-------- Exercise materials
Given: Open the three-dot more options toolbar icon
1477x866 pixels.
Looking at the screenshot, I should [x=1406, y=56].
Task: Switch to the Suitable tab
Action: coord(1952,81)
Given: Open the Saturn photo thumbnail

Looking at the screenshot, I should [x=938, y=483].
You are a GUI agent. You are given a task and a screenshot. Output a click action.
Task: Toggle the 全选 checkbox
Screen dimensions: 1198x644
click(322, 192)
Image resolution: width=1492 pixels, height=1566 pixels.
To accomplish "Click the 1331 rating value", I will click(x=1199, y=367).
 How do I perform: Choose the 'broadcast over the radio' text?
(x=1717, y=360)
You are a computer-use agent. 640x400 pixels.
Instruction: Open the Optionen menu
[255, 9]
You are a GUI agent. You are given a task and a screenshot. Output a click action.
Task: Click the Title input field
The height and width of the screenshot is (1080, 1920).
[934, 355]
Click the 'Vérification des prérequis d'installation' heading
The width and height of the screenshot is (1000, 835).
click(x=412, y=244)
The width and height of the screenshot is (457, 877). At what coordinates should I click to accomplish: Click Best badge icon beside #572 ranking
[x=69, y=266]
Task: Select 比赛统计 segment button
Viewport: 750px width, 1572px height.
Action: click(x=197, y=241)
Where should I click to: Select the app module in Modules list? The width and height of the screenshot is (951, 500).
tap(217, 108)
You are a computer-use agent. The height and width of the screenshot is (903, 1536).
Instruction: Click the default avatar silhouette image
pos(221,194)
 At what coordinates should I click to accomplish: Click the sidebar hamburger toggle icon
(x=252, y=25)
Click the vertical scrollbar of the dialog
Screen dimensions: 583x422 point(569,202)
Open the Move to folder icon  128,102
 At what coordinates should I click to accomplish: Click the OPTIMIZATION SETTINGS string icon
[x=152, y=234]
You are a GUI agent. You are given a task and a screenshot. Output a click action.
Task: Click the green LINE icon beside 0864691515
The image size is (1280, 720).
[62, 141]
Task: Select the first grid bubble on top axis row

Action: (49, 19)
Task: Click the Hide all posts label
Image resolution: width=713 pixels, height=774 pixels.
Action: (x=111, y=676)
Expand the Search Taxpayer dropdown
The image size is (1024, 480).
----------------
If a line in the records contains the word "computer", copy it out.

You are a computer-use agent. 640x400 pixels.
You are a computer-use agent. The height and width of the screenshot is (903, 1536).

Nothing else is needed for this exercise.